══ SUPPLIED DATA ══
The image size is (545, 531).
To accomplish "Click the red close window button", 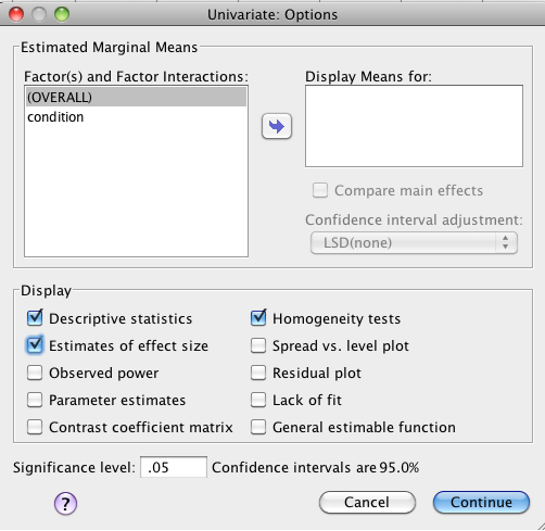I will click(x=16, y=15).
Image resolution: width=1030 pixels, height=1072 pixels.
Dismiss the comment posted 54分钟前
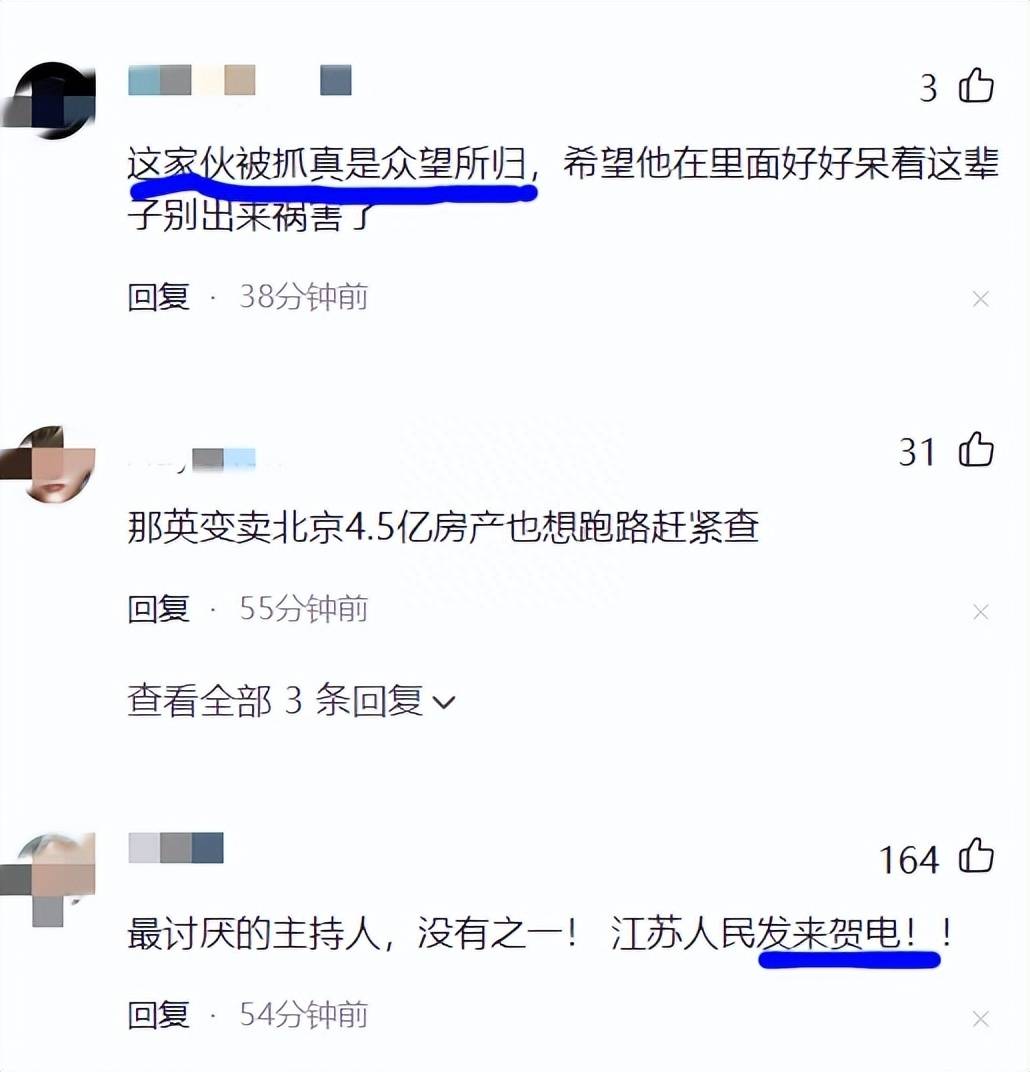coord(981,1019)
═══
- **PROBLEM REQUIREMENTS**
Extract word for word every line from the line that contains "Image resolution: width=1030" to the final line of the data, both included, and nothing else; skip the pictures.

- **EXERCISE OUTPUT**
Image resolution: width=1030 pixels, height=1072 pixels.
Dismiss the comment posted 54分钟前
coord(981,1019)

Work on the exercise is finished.